Go Dolally


      • lose one's mind or sanity
        Expressing that someone is acting irrationally or behaving in a nonsensical or illogical manner

      • become extremely angry or upset
        Describing a sudden and intense outburst of emotion, typically anger or frustration

    Examples of Go Dolally

    • The chairman suddenly declared that the company would switch to a completely new product line, and everyone in the boardroom stared at him in disbelief. The CEO tried to calm them down, but it was clear that the chairman had truly gone dolally.

      The expression "go dolally" means to become irrational, crazy, or mentally unsound. In this example, the chairman's decision to change the entire direction of the company without any prior discussion or evaluation is seen as a sign of his mental instability.

    • She lost her job, her husband left her, and her kids moved out. Life had dealt her a series of crushing blows, and she felt as though she were spiralling out of control. Her friends feared that she had gone dolally.

      In this example, the idiom "gone dolally" is used to describe a person who is reacting in an extreme or unpredictable way to a difficult situation. Here, the woman's friends are worried that she is behaving in an unexpected or irrational manner due to the stressful events in her life.

    • The politician stood up in the middle of a press conference and started spewing out nonsensical statements about aliens and space travel. His colleagues looked on in bewilderment as he continued his bizarre rant. It was clear that the poor man had gone dolally.

      In this example, the idiom "gone dolally" is used to describe a person who has suddenly and unexpectedly lost touch with reality. The politician's behavior is seen as irrational and unpredictable, and his colleagues are bewildered and concerned about his mental state.

    • The painter became so engrossed in his work that he forgot to eat, sleep, or even respond to his family's calls. They began to suspect that he had gone dolally, as he seemed to be completely consumed by his art.

      In this example, the idiom "gone dolally" is used to describe a person who is so focused on a particular activity or pursuit that they appear to be losing touch with the outside world. The painter's behavior is seen as extreme and possibly unhealthy, and his family is concerned about his mental state.

    • The scientist's theory went completely dolally after years of rigorous experimentation yielded no conclusive results.

      This idiomatic expression is derived from the term 'dol epidemicus,' which is an old-fashioned term for laughter, madness or excitement. In this context, 'go dolally' is used figuratively to imply that the scientist's theory has become irrational and absurd after exhaustive research did not produce any useful outcomes.

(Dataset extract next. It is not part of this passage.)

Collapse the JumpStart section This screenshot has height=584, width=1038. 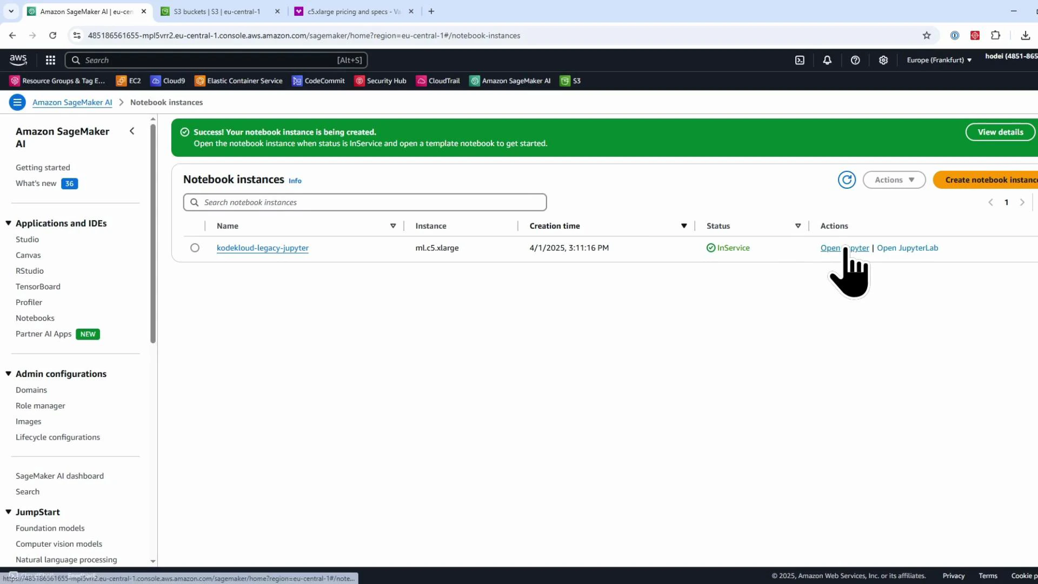click(8, 512)
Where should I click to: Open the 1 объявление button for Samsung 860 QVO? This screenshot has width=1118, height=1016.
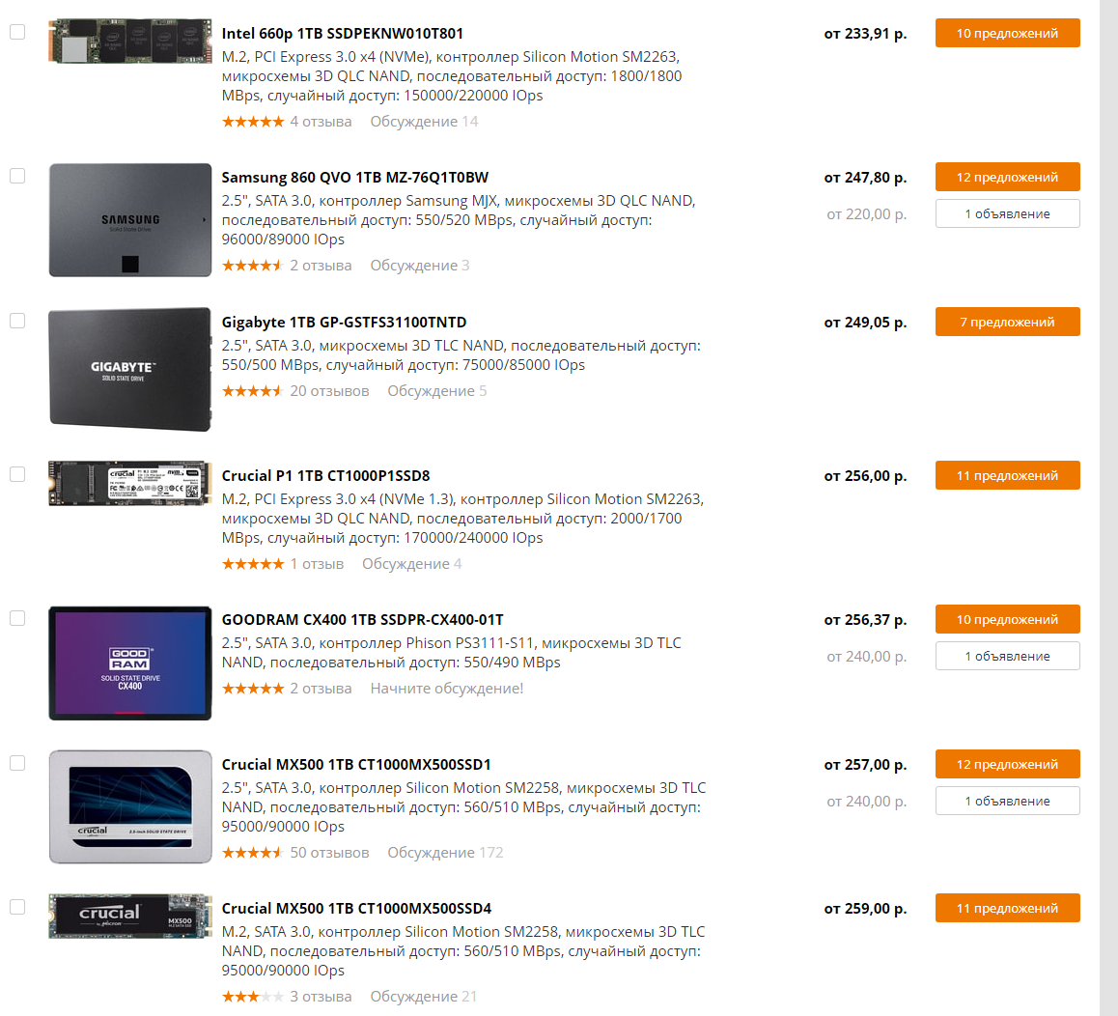pyautogui.click(x=1008, y=214)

    • After burning her toast for the third time in a row, Emma was ready to go dolally.

      Here, 'go dolally' is employed to imply that Emma is at the end of her wits due to her persistent failure to cook toast appropriately.

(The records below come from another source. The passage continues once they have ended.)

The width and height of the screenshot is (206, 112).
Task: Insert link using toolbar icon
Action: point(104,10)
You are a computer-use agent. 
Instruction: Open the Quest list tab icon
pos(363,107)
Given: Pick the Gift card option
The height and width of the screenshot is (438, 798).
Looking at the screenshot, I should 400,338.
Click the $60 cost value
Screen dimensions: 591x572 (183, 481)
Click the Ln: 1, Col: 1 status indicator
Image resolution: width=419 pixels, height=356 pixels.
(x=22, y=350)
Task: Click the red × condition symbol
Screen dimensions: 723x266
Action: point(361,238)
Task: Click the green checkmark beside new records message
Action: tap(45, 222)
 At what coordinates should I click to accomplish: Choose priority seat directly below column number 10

    • The judge's decision was completely dolally, and everyone in the court was shocked.

      This usage denotes that the judge's verdict was completely irrational and out of the ordinary, leaving everyone present in the court astounded.

    • John's speech at the conference left the audience baffled, and they concluded that he must have gone dolally.

      This idiomatic phrase is used to indicate that John's discourse was inexplicable and left the audience bewildered, leading them to believe that John might have lost his mind in the course of his speech.


    The idiom "go dolally" is mostly used to convey a sense of irrationality or madness. It can be used to describe someone who is acting in a nonsensical manner, or someone who is experiencing extreme anger or frustration. In both cases, the idiom suggests that the person's behavior is out of control and not based on reason or logic.

    Origin of "Go Dolally"

    The origin of this idiom is believed to come from the Indian town of Deolali, which was a British army transit camp during the 19th and early 20th centuries. Soldiers waiting to be shipped back to Britain would often become bored and restless, leading to strange and erratic behavior. This behavior was then attributed to the town and the phrase "to go dolally" was born.

    Another theory suggests that the word "dolally" comes from the Marathi word "dola," meaning "swing" or "unstable." This further supports the idea that the idiom refers to someone who is mentally unstable or unbalanced.

    In modern usage, the idiom has evolved to also mean becoming extremely angry or upset. This could be because intense emotions can also make a person behave irrationally, similar to the original meaning. Overall, the idiom "go dolally" has maintained its connection to madness and irrationality, even as its usage has expanded.